In a previous role, I worked with donors during the transition of a dean and multiple gift officers. The donors who had connections with faculty and long-term staff were more responsive and felt more secure in the direction of the school. Though the donors had experienced a couple of gift officers in a short time and the dean’s transition, they knew the school was still in good hands.
On the contrary, donors who only had rapport with the dean and one of the former gift officers were more critical of the transition and expressed more concerns with the school. Promote your gift officers to forge relationships within the campus community so that they can connect donors with others as appropriate.

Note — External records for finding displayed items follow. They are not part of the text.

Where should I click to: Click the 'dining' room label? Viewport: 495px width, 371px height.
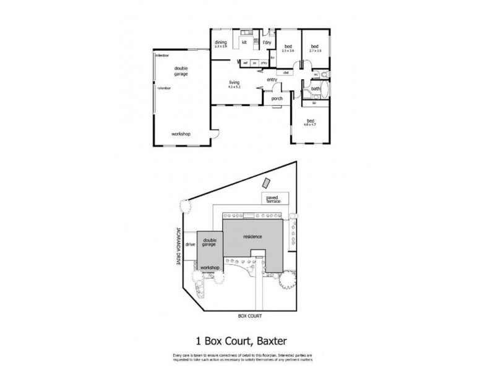(221, 42)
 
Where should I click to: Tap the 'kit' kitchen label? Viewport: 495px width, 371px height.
(244, 42)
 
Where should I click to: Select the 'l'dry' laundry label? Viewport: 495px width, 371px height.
(267, 42)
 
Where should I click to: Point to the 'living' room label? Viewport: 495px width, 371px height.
(235, 82)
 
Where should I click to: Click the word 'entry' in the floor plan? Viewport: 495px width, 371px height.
(272, 80)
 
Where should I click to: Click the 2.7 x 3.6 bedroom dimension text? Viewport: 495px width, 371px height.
(315, 50)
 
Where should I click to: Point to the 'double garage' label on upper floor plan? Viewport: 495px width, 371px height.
(181, 71)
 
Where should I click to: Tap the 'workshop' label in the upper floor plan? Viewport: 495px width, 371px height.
(181, 134)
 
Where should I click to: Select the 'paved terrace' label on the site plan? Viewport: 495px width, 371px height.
(274, 200)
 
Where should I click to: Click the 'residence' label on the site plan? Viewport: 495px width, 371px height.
(252, 237)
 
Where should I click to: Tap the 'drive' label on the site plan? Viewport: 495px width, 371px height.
(190, 244)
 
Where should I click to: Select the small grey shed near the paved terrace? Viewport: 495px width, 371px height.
(267, 184)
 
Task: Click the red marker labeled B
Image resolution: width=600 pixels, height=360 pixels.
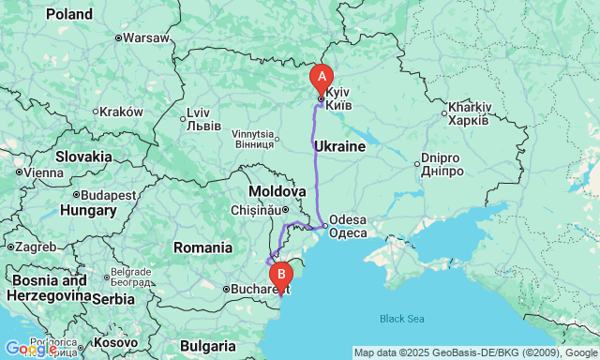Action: pos(280,275)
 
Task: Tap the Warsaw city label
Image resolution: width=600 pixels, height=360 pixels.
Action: pos(145,38)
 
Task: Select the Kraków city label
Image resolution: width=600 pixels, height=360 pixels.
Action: pos(122,111)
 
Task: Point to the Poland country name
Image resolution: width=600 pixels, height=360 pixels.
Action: pos(69,14)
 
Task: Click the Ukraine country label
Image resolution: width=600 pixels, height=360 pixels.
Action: pos(339,147)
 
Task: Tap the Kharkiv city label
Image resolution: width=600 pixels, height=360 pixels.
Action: pos(469,113)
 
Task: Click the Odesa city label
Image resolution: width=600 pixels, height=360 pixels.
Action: pos(349,226)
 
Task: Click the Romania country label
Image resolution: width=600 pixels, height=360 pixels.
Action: pos(202,248)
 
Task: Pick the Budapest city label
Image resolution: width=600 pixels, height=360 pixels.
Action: pos(109,195)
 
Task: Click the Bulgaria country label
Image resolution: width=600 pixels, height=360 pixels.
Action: pos(209,344)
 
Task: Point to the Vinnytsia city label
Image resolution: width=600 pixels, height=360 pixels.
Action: pos(254,139)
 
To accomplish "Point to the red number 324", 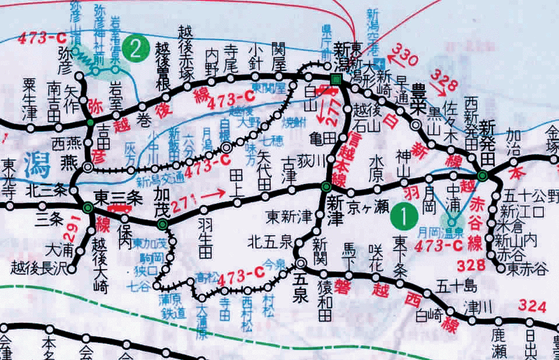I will [x=532, y=306].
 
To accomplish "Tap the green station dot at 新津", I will [x=326, y=187].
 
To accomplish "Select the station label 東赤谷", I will [x=527, y=268].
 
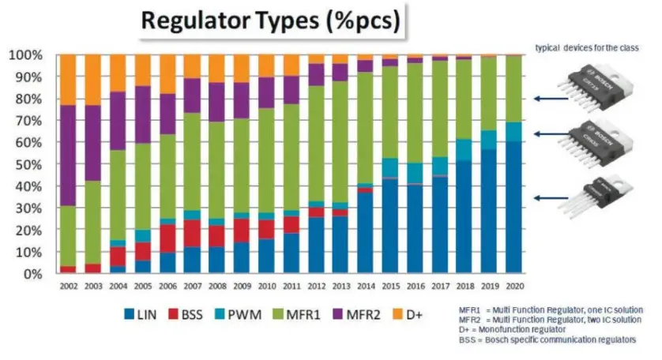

Reconnect donors to the mission through stewardship and engagement
Next, institutions need robust stewardship and donor engagement programs that solidify and deepen the donors’ connections with the institutions. In addition to regular impact reports, facilitate opportunities for donors to engage with key philanthropic beneficiaries, such as students and faculty.
It can be as simple as having the beneficiaries occasionally call donors or them sharing a meal on campus. These may not seem like big tasks, but they have a major impact. Other engagement opportunities that can be scaled for large-scale donor impact include student research presentations, career fairs, etc.—lean in and be creative!
Some donors will appreciate being engaged in campus life and having the chance to experience how their philanthropy impacts the institution—especially during a leadership transition! It reminds them of why they are invested.
Communicate early and often with donors during leadership transitions
Lastly, communicate frequently with donors during leadership transitions! Get ahead of the public announcement to the best of your ability; when your top donors hear the news, you do not want them to be shocked.
Call your top donors to let them know the president plans to transition or retire, and update them through the course of the search. You may not be able to disclose all the details about the search activity, but you can share that it is progressing and when you expect to have a leader in place. Doing this will prevent your donors from feeling clueless about the institution.
Once the president is in place, create a list of donors they need to meet or call within their first few months on the job. For annual donors, create a communication plan focusing on digital updates throughout the process. Frame the communications about the transition as a continuation of your institution’s legacy. Assure donors that the institution will continue serving the most critical community members—students.
As soon as you know of the transition, pull together your annual giving, communications, and alumni/alumnae engagement teams to create a proactive strategy. Your goal should be to ensure that your donors do not feel left in the dark!
In closing, leadership transitions don’t have to erode trust with your donors; reframe them as opportunities to deepen those relationships!
Keep these key concepts in mind:
- Encourage campus partners to continue cultivating donors. The transition is not the time to pump the brakes!
- Reiterate the impact of philanthropy by creating opportunities for donors to engage with their beneficiaries; whether personal communication or an invitation to a large-scale academic event, engagement matters and will remind the donor why they support your institution!
- Maintain open and frequent communication with donors. Employ phone calls and digital updates to communicate with different segments of your donor and alum populations. Everyone may not be able to receive a phone call or visit, but everyone can receive periodic email or social media updates that communicate progress, confidence in the process, and stability.